任务说明
在关于RDD依赖关系的摘录中，key-value型的RDD是根据什么来分区的？

摘录原文

RDD依赖关系

作者: 万事万物 | 来源:发表于2021-07-13 12:02 被阅读0次

RDD的依赖关系：宽依赖和窄依赖
Spark之RDD强化学习
RDD 的宽依赖和窄依赖
Spark Core2--LineAge
RDD依赖关系
RDD依赖关系
RDD的依赖关系
1.3 Spark-RDD的依赖关系
Spark RDD的依赖关系
2 通过案例对SparkStreaming透彻理解之二

前言

RDD的五大特性

A list of partitions
一组分区：多个分区，在RDD中用分区的概念。
A function for computing each split
函数：每个(split/partitions)对应的计算逻辑
A list of dependencies on other RDDs
依赖关系：可对其他RDD有依赖关系，比如上一个RDD结果需要由下一个RDD进行处理。
Optionally, a Partitioner for key-value RDDs (e.g. to say that the RDD is hash-partitioned)
分区器：key-value型的RDD是根据哈希来分区的，类似于mapreduce当中的paritioner接口，控制Key分到哪个reduce。

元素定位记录
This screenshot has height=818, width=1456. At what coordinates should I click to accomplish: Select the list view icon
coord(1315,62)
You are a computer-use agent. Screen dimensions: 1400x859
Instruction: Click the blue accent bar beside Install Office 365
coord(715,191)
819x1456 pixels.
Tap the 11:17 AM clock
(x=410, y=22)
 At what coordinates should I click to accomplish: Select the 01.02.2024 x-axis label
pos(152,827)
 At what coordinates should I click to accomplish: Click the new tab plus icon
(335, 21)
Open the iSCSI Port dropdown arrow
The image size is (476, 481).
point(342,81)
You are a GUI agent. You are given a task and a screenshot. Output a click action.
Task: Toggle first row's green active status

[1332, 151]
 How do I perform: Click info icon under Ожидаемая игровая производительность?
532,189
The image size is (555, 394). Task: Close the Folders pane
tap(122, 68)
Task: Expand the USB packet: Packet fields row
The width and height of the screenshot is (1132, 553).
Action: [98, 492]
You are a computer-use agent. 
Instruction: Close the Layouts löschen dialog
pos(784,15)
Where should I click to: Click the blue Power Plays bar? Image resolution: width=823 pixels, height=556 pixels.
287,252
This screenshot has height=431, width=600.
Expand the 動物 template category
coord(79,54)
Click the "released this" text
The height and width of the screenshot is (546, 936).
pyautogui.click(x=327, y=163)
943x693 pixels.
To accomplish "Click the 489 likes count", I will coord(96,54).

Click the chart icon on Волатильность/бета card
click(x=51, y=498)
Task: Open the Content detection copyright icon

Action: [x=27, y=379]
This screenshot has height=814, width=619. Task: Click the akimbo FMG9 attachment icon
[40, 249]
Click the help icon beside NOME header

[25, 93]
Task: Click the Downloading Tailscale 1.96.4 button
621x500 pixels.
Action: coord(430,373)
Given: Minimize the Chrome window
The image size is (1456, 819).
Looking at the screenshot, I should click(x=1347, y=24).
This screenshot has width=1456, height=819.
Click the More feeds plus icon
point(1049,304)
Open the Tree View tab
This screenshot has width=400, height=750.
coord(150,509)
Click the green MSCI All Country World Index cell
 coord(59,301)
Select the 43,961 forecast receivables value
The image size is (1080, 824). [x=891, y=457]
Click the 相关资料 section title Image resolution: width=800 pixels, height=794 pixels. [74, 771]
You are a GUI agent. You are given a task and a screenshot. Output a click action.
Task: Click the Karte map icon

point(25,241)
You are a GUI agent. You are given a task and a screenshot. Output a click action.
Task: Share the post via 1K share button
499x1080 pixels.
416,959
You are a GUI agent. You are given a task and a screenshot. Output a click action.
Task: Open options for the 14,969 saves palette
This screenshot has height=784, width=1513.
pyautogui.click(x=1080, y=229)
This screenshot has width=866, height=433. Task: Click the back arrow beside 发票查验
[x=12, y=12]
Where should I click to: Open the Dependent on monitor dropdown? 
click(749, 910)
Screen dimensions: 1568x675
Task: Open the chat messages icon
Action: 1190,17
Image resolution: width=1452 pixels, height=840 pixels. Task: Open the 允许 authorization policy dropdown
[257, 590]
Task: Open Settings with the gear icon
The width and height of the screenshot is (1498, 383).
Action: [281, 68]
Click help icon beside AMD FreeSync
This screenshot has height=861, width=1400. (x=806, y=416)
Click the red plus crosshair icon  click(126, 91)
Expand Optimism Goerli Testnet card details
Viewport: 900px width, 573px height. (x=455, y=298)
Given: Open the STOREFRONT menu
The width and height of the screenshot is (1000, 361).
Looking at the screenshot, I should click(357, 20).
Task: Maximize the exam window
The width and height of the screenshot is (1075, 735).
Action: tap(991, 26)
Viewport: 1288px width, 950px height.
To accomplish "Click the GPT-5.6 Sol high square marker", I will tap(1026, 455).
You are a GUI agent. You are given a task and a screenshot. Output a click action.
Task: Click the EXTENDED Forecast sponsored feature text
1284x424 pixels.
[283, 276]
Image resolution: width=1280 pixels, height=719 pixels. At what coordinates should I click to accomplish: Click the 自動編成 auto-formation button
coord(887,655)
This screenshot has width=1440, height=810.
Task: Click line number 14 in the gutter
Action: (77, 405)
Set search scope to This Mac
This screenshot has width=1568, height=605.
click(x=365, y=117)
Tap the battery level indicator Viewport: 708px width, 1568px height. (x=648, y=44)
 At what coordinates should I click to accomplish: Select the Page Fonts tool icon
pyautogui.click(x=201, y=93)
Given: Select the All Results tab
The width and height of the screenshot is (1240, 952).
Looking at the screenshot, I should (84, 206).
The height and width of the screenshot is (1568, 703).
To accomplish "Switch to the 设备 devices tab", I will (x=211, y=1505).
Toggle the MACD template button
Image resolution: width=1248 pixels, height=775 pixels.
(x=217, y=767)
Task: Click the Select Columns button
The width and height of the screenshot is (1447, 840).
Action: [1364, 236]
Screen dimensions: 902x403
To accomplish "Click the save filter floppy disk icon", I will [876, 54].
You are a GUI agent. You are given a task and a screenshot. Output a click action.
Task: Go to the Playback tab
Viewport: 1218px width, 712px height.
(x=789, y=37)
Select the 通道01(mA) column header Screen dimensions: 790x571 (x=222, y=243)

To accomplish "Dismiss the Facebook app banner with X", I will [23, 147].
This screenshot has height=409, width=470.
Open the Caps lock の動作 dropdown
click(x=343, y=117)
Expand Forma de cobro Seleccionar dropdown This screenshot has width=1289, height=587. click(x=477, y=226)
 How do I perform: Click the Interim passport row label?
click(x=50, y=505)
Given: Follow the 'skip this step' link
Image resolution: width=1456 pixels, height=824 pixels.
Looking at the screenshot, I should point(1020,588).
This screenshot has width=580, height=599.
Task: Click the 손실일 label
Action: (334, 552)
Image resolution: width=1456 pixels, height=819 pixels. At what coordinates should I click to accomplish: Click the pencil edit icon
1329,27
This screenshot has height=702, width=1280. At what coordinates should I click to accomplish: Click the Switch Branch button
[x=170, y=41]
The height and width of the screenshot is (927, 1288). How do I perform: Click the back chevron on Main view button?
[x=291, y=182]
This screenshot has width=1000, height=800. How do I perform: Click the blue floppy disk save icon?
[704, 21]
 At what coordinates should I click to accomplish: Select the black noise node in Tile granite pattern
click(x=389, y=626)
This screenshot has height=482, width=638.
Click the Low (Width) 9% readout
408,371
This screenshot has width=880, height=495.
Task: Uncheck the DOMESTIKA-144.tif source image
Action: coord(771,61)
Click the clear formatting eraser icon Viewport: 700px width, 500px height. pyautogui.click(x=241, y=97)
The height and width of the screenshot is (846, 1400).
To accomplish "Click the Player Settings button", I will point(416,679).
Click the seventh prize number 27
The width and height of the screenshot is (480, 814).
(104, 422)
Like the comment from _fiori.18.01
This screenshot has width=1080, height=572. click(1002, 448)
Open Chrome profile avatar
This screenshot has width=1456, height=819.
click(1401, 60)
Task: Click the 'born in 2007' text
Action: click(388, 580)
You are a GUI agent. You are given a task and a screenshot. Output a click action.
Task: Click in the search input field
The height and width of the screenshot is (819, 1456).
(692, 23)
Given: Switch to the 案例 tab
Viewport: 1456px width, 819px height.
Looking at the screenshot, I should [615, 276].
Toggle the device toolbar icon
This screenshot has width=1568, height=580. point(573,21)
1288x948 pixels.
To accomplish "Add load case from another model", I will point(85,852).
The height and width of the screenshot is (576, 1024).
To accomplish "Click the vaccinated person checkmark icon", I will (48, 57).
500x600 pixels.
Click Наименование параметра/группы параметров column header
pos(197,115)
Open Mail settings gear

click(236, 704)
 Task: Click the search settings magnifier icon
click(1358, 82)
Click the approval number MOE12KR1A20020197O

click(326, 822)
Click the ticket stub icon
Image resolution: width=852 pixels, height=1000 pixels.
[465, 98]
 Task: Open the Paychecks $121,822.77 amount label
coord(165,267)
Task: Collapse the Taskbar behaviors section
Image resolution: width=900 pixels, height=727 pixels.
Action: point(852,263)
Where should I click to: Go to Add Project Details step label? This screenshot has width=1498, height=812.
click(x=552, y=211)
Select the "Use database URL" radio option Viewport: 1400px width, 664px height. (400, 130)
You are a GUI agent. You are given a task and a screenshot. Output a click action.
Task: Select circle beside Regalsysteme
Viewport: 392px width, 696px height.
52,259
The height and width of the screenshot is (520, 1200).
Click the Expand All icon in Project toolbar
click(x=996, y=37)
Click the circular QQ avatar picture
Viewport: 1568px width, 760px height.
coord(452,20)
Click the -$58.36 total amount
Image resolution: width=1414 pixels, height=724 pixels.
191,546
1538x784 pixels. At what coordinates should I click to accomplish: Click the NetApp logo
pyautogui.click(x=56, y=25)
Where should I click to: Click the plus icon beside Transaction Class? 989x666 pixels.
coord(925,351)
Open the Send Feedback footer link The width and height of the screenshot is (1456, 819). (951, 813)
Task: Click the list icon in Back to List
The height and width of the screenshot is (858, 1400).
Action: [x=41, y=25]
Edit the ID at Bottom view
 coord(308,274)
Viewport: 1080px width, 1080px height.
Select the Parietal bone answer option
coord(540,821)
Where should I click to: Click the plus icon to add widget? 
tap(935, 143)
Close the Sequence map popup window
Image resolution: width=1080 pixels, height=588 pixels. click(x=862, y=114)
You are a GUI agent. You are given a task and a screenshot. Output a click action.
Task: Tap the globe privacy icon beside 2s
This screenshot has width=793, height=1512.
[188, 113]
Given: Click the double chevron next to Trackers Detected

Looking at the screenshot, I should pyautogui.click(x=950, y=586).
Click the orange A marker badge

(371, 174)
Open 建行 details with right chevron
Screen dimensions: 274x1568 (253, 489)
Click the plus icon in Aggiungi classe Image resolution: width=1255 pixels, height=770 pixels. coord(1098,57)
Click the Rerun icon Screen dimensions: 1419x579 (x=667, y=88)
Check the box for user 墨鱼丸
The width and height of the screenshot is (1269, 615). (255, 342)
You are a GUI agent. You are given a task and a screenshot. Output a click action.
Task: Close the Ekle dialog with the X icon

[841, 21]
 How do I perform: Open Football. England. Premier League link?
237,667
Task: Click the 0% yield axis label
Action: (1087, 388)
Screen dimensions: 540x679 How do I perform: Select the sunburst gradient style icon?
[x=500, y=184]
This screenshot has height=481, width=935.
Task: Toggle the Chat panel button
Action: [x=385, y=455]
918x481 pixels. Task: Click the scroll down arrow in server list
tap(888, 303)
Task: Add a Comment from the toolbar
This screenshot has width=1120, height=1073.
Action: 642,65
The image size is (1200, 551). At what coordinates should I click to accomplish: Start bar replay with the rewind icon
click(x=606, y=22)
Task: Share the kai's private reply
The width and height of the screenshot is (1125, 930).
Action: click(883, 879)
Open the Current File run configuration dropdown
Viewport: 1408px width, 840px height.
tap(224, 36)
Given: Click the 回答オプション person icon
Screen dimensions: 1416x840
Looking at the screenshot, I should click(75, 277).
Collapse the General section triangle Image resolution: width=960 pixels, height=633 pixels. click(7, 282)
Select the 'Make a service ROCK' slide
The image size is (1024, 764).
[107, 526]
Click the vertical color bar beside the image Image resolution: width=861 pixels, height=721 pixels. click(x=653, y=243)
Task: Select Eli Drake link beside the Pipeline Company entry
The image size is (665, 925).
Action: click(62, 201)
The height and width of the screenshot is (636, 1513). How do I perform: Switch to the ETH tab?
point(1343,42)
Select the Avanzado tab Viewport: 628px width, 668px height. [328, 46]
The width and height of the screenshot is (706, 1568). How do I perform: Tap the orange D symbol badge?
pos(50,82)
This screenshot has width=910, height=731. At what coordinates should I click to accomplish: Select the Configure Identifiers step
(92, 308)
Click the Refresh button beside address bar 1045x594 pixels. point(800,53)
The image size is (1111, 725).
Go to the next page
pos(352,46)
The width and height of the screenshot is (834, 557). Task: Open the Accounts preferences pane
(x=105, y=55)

输出结果
根据哈希来分区。